Prestou um novo vestibular na UFMG, desta vez para comunicação social. Aprovada, fez as habilitações publicidade, jornalismo e relações públicas. “Tomei muito gosto pela publicidade. Ali eu exercitava as linguagens artísticas de música, cinema, literatura”, diz a escritora. Em 1987, fundou com a publicitária Simone Moreira a agência Lápis Raro, uma das maiores agências de publicidade de Belo Horizonte.
Mesmo exercitando ferramentas artísticas, Madeira sentia falta de um trabalho mais autoral. “Comecei a escrever de maneira livre, a fazer um exercício de linguagem. Não sabia se ia virar uma experimentação, um conto. Daí veio aquele narrador que tem um ritmo, um jeito de falar muito cadenciado, muito específico. Comecei gostando disso. E aí fui escrevendo”, conta Madeira sobre o começo da escrita de “Tudo é rio”.
A autora começou escrevendo a história de Francisca, uma das personagens do livro, e paralisou na cena de Venâncio com o filho. A paralisia durou 14 anos. “Eu propus uma situação tão radical e não tinha maturidade para sair dela, para encaminhar a situação”, diz. Nesse intervalo, a escritora teve dois filhos e um segundo casamento. Ao longo dos anos, no entanto, a questão do livro voltava à sua mente. Um dia, ela decidiu abrir o arquivo. “Aí, sim, veio como um jorro. Foram oito meses de escrita visceral, escrevendo todos os dias. João Cabral de Melo Neto falava que o escritor escreve ou para transbordar ou para preencher. ‘Tudo é rio’ foi um transbordamento”, relembra.
Quando terminou, Madeira achou que aquele “transbordamento” tinha se tornado um livro. Ela deu cópias para algumas pessoas lerem e uma amiga sugeriu levar a obra para a editora Quixote+Do. “Na época levei para o Alencar [Perdigão, sócio da editora]. Ele leu e gostou muito e a gente fez uma parceria. Eu arquei com o custo da produção e ele arcou com a distribuição”, diz a autora. O livro foi lançado em 2014. As vendas começaram a crescer com a força do boca a boca, de forma viral. Pessoas que liam recomendavam ou compravam outra cópia para presentear.
Um dos casos curiosos de leitores ávidos é do médico José Salvador Silva, fundador do Hospital Mater Dei (hoje parte da Rede Mater Dei de Saúde). Ele ganhou o livro de uma amiga em 2015. Gostou tanto que comprou mais de cem exemplares para presentear parentes e amigos.
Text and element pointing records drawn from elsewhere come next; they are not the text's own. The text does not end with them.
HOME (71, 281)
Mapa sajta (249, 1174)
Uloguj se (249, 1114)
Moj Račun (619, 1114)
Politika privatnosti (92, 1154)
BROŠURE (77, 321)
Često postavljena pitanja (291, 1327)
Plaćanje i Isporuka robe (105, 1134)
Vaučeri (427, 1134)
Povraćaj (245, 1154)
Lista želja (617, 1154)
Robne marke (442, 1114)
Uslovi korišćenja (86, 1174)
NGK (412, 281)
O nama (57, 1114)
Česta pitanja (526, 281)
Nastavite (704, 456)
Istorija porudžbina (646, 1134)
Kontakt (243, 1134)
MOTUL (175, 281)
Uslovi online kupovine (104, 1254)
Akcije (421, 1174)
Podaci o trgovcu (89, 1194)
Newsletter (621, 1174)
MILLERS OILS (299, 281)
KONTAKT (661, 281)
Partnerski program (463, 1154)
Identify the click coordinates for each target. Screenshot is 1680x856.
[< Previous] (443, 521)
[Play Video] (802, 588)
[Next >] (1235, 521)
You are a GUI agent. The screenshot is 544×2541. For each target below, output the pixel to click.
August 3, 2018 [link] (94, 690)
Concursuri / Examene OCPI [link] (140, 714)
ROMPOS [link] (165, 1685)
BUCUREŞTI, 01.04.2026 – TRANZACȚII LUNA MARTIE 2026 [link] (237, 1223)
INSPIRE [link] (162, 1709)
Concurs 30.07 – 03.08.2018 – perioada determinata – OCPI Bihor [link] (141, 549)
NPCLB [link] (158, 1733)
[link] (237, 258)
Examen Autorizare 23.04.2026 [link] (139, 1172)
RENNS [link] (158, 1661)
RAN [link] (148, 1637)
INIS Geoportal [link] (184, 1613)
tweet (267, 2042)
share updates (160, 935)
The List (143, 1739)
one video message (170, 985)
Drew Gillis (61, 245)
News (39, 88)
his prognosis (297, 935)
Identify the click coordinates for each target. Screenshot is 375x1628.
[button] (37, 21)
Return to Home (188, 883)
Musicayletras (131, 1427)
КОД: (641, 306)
As vendas ganharam mais vigor depois que a colunista de “O Globo” Martha Medeiros escreveu sobre a obra, que ela havia ganhado de uma amiga.
Em 2021, quando terminava de escrever “Véspera”, Madeira mudou para a editora Record. “Chegou um ponto que eu senti que precisava de uma estrutura mais robusta de produção e distribuição”, diz. Quando a Record relançou “Tudo é rio”, a obra já ultrapassava 75 mil cópias vendidas. Em seis meses, os exemplares vendidos chegaram a 145 mil. A editora relançou “A natureza da mordida”.
Madeira é mãe de dois filhos: Ana, de 23 anos, que estuda medicina, e João, de 20 anos, estudante de ciência da computação. Ambos moram com ela. “Nos dias livres eu falo assim: João e Ana, obrigada. Porque quando estou escrevendo, eles já me conhecem, fico imersa. Às vezes a gente está almoçando, a Ana fala ‘volta, mãe’. Ela já sabe que eu fico imersa na história”, diz. No fim da conversa, ela pede para o garçom embrulhar a metade do lanche que sobrou no prato. A torrada serviria como jantar para Madeira, que diz estar de dieta.